Fato ocorreu em 1901; hoje, cidade é referência no respeito à diversidade sexual

João Paulo Carvalho, O Estado de S.Paulo

14 de setembro de 2019 | 13h00

Coruña é uma das cidades espanholas que mais respeitam a diversidade sexual. Com boas opções de bares e baladas LGBT, o local ficou conhecido mundialmente por realizar o primeiro (e único) casamento lésbico dentro da igreja católica.

O episódio histórico aconteceu em junho de 1901. Marcela Gracia Ibeas e Elisa Sánchez Loriga se casaram na Igreja de São Jorge. Na ocasião, Elisa usou o nome de Mario e vestiu um terno masculino. Ela, na verdade, assumiu a identidade do primo, morto num naufrágio.

Marcela e Elisa se conheceram em meados de 1880 na escola de magistério da cidade. Por mais de uma década, as duas mulheres viveram juntas em diferentes regiões da província de Coruña. Mas, a partir do momento em que decidiram se casar, o anonimato acabou. 

Marcela casou grávida (não se sabe quem seria o pai da criança). Depois do casamento, os vizinhos perceberam a “fraude” e as denunciaram. A imprensa local deu início a uma intensa cobertura do caso, que teve grande repercussão não só na Galícia, mas também em Madri e em países como França e Bélgica

Diante do assédio da imprensa e da perseguição da Igreja e da polícia - a Justiça havia decretado mandado de prisão -, elas fugiram da Espanha e se mudaram para a cidade do Porto, em Portugal. Elisa, então, passou a se chamar Pepe.

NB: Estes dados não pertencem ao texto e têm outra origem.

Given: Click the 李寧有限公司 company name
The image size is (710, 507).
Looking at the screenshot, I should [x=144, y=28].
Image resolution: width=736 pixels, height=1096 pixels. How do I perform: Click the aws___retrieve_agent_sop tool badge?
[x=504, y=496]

Elas foram presas em Portugal, mesmo com Marcela grávida. Em 18 de agosto de 1901, a Espanha solicitou a extradição do casal e Portugal aceitou. Antes disso, no entanto, a filha de Marcela nasceu, e as duas conseguiram escapar novamente. Desta vez, rumo à Argentina, onde mudaram suas identidades. Em Buenos Aires, Marcela passou a se chamar Carmen e Elisa, Maria.

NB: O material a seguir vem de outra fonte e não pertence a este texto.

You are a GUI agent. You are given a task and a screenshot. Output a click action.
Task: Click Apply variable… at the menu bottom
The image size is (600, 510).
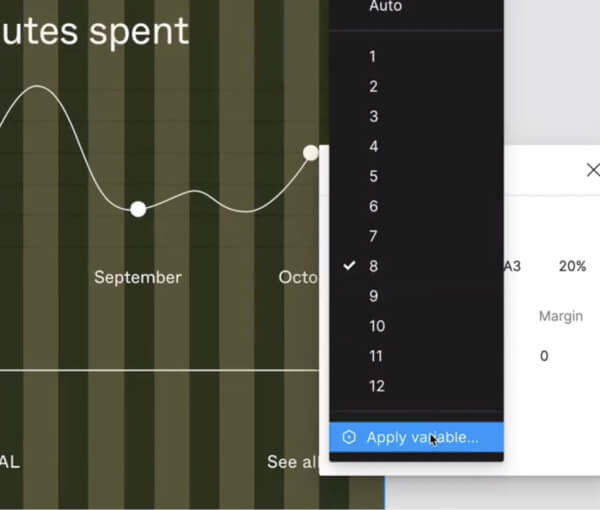(x=421, y=437)
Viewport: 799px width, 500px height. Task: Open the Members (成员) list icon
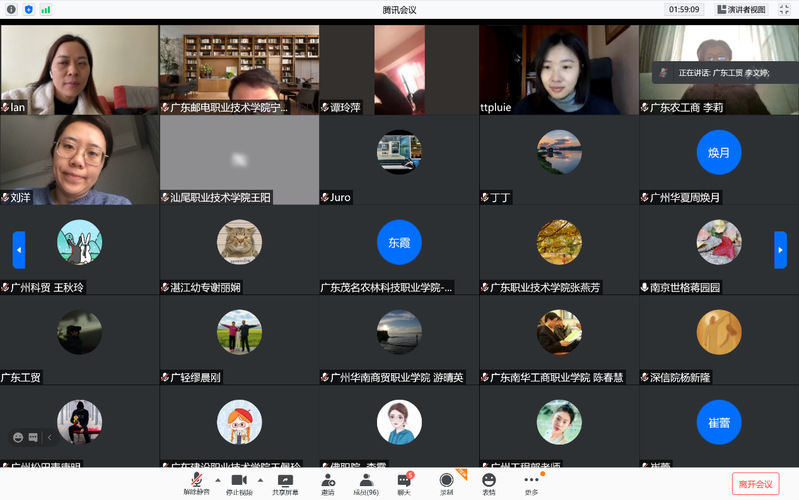click(366, 481)
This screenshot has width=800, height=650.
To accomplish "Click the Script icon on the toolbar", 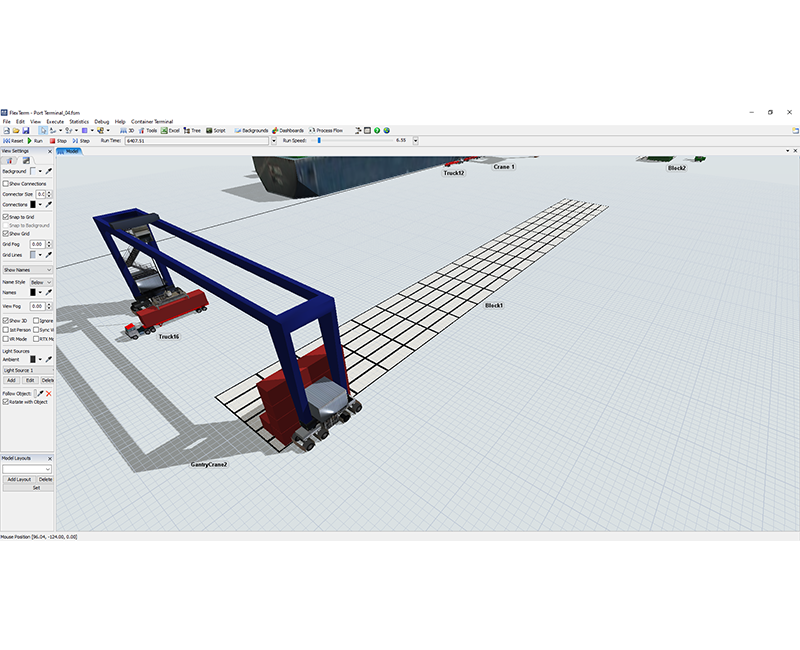I will coord(217,131).
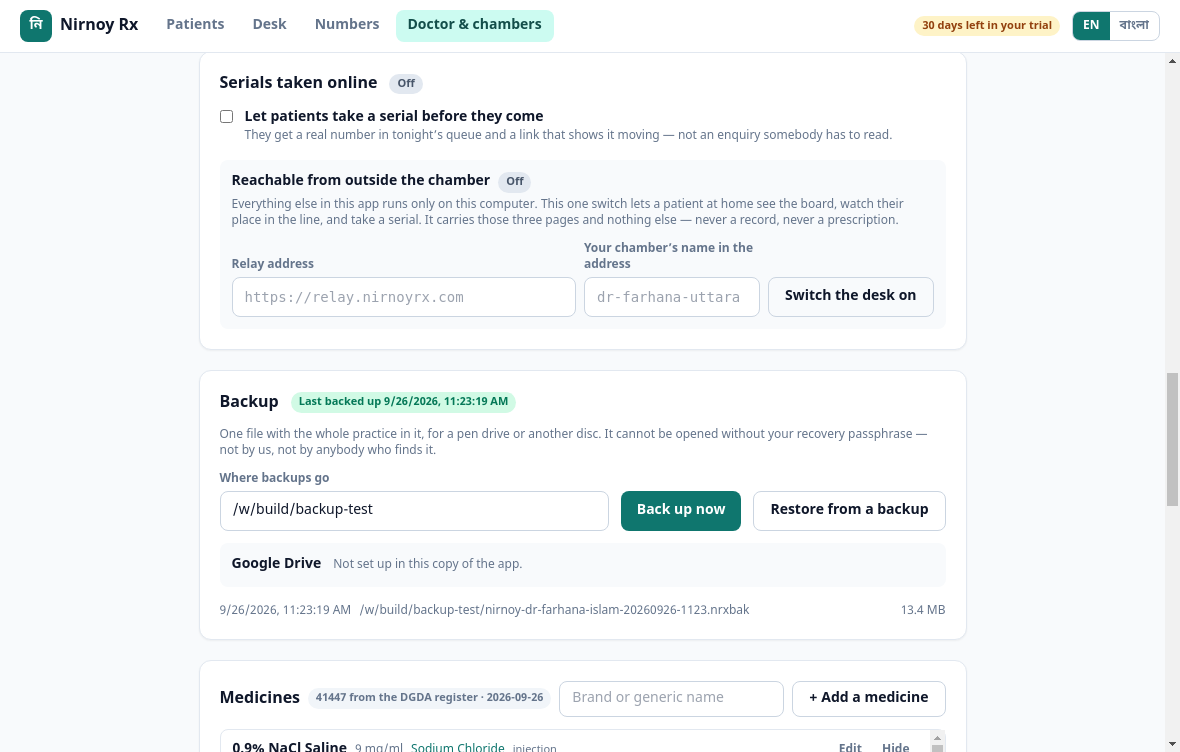Click the trial days remaining badge
1180x752 pixels.
click(987, 26)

Depois de alguns meses, mais uma reviravolta. Elisa - que na Espanha se chamava Mario, em Portugal, foi Pepe e na Argentina, Maria - se casou. Desta vez, como mulher, e com um marido de origem dinamarquesa. Marcela foi apresentada como sua irmã.

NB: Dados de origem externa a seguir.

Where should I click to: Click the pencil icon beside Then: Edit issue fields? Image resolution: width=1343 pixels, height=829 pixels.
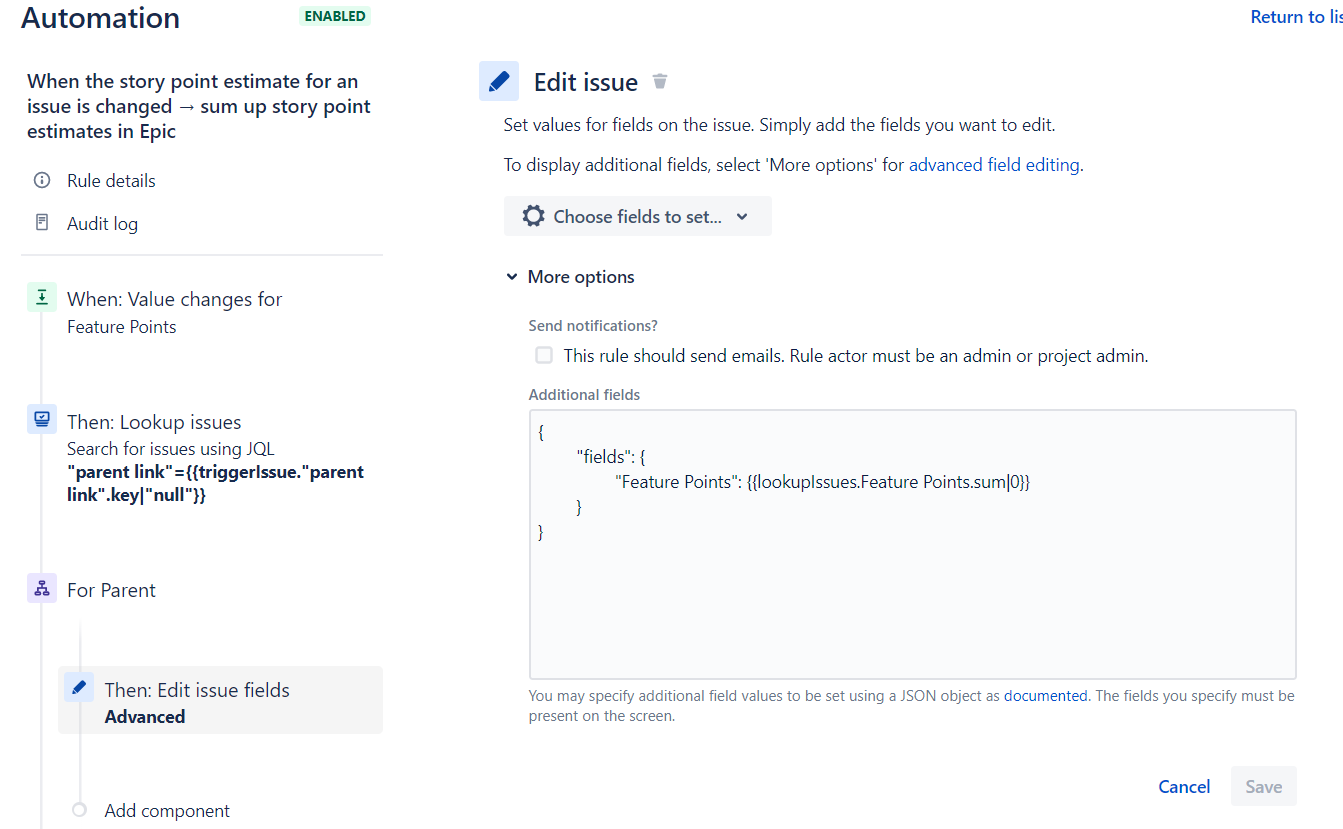click(79, 687)
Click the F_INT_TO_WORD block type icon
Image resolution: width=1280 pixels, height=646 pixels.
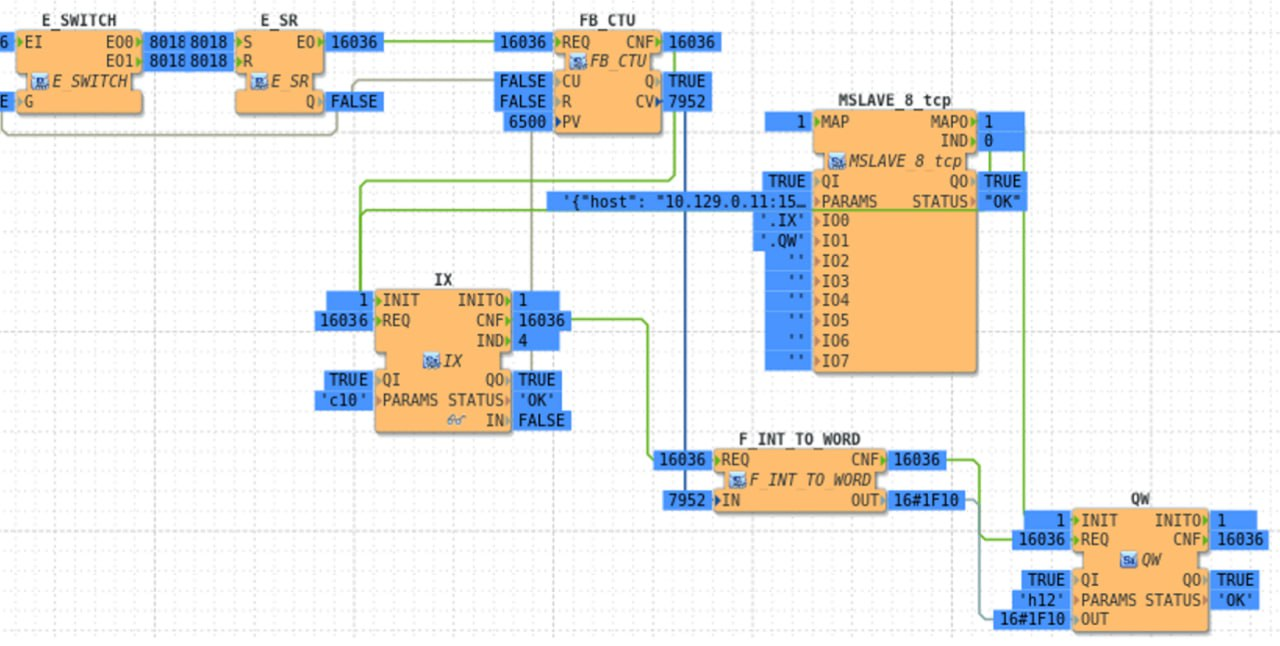point(738,480)
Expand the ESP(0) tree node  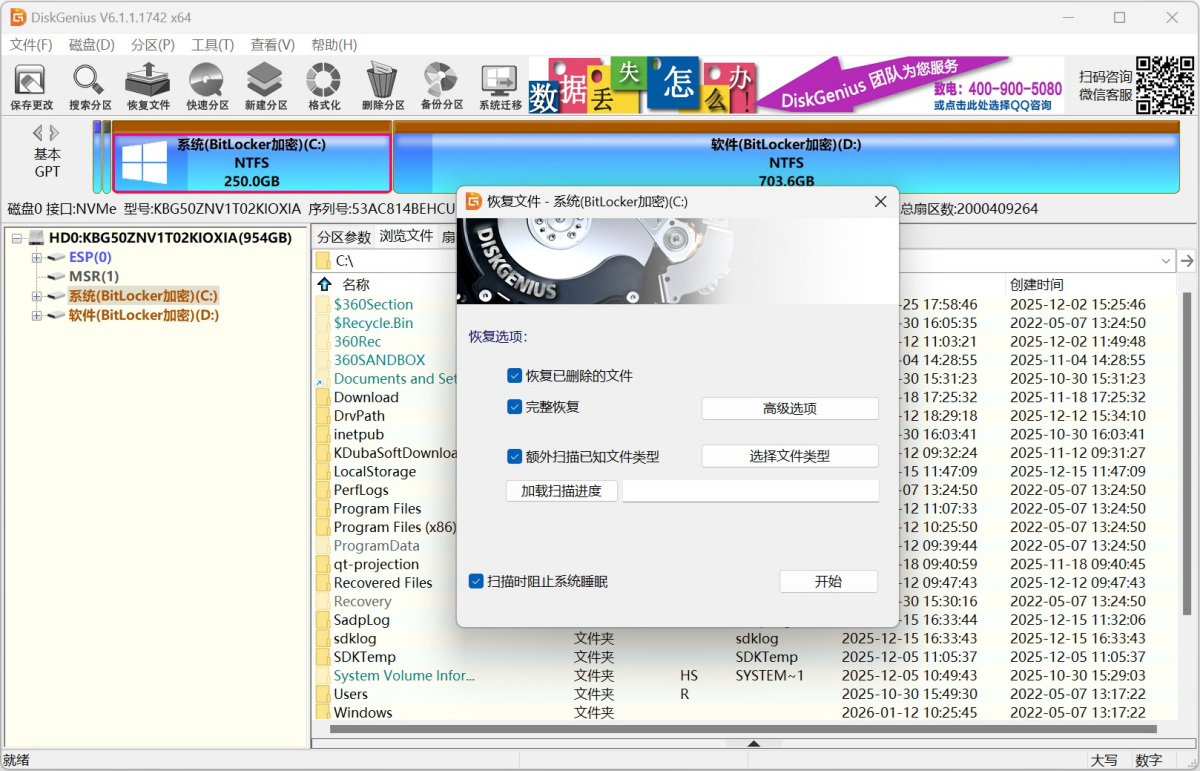37,258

O paradeiro da criança se perdeu, assim como o desfecho desta história e das duas mulheres. Não se sabe ao certo como ela terminou. Fato é que, desde junho de 2018, Coruña tem uma rua com os nomes de Marcela e Elisa no bairro central de San Roque.

A placa é um símbolo de resistência LGBT na cidade e recebe centenas de turistas todos os dias. Em 2020, a prefeitura de Coruña estuda promover um tour para mostrar os principais pontos desta fantástica história de amor, que virou até filme. O longa Elisa e Marcela, da diretora Isabel Coixet, pode ser visto na Netflix.